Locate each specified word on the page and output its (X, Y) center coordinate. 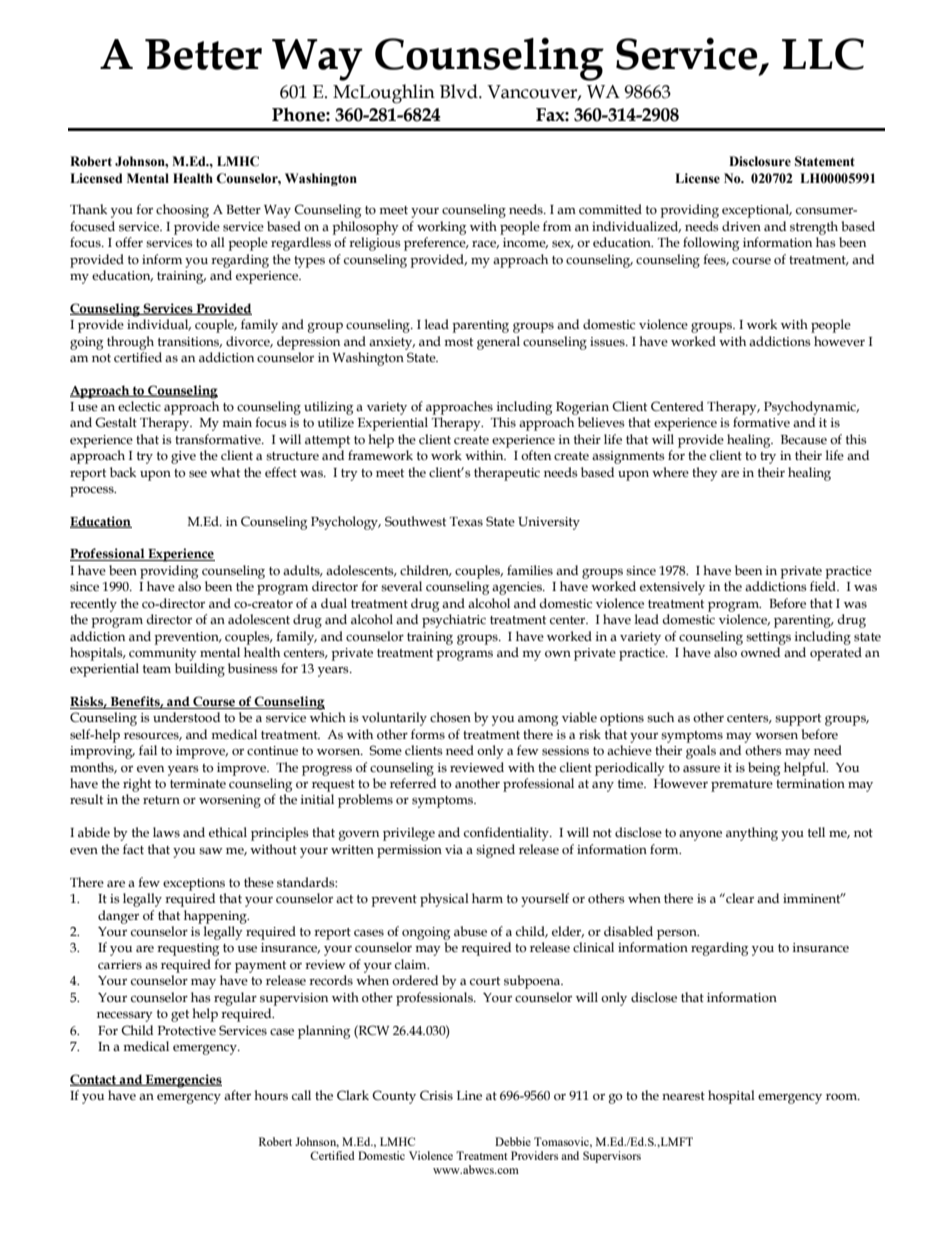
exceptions (194, 884)
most (458, 342)
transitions (190, 342)
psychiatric (454, 621)
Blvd (460, 91)
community (163, 654)
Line (469, 1095)
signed (495, 851)
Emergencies (183, 1081)
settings (768, 638)
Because (804, 440)
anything (752, 834)
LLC (823, 54)
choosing (182, 211)
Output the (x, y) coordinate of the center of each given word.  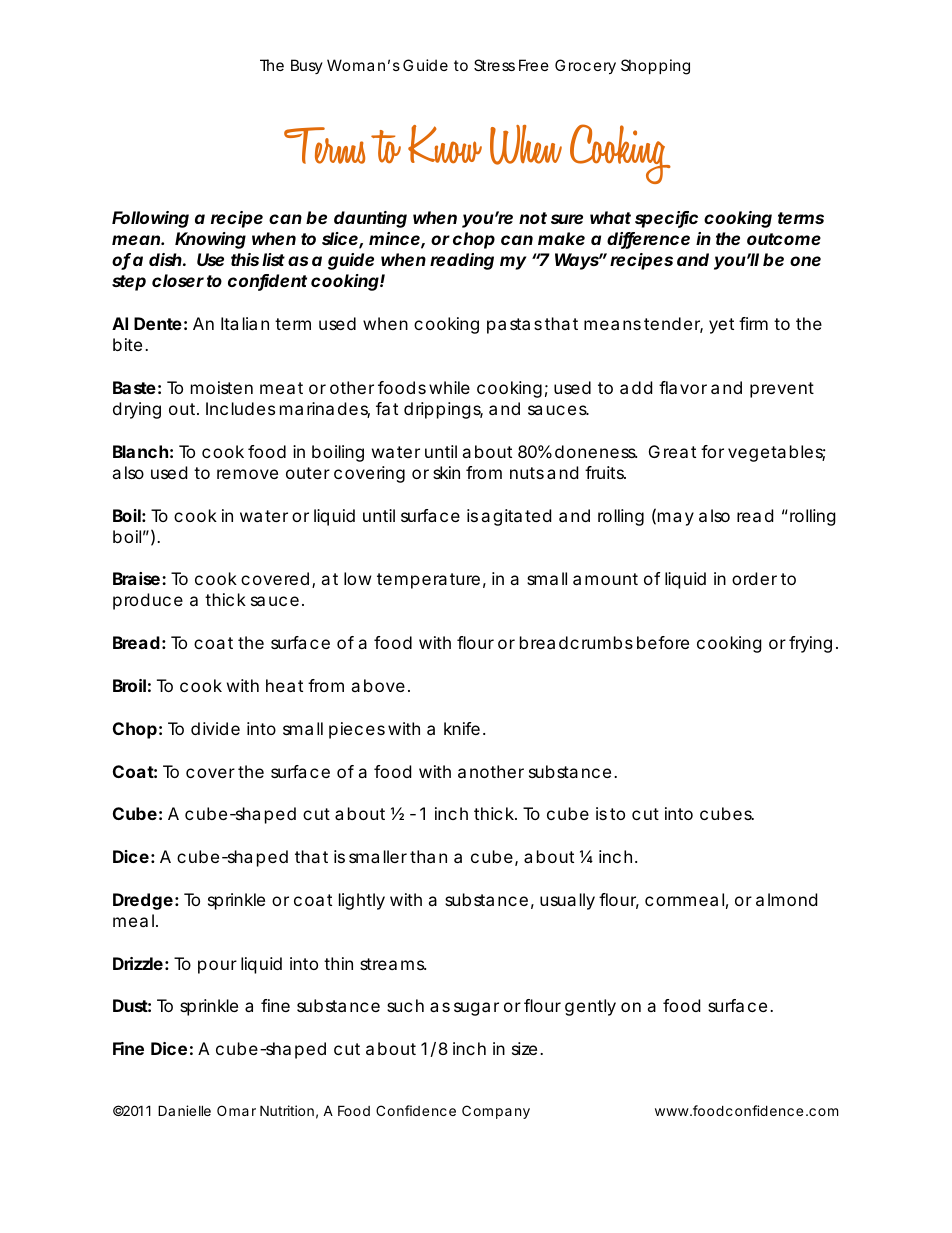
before (663, 642)
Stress (494, 65)
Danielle (184, 1110)
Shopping (655, 67)
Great (672, 451)
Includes (240, 408)
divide (215, 728)
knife (462, 728)
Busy (307, 66)
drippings (443, 410)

**Set task:**
Write out all of the material above word for word, every line in its original order, but leave out the pictures.

**Exercise result:**
Locate each specified word on the page and output its (X, Y) center coordinate. 
exceptions (194, 884)
most (458, 342)
transitions (190, 342)
psychiatric (454, 621)
Blvd (460, 91)
community (163, 654)
Line (469, 1095)
signed (495, 851)
Emergencies (183, 1081)
settings (768, 638)
Because (804, 440)
anything (752, 834)
LLC (823, 54)
choosing (182, 211)
Output the (x, y) coordinate of the center of each given word.  
before (663, 642)
Stress (494, 65)
Danielle (184, 1110)
Shopping (655, 67)
Great (672, 451)
Includes (240, 408)
divide (215, 728)
knife (462, 728)
Busy (307, 66)
drippings (443, 410)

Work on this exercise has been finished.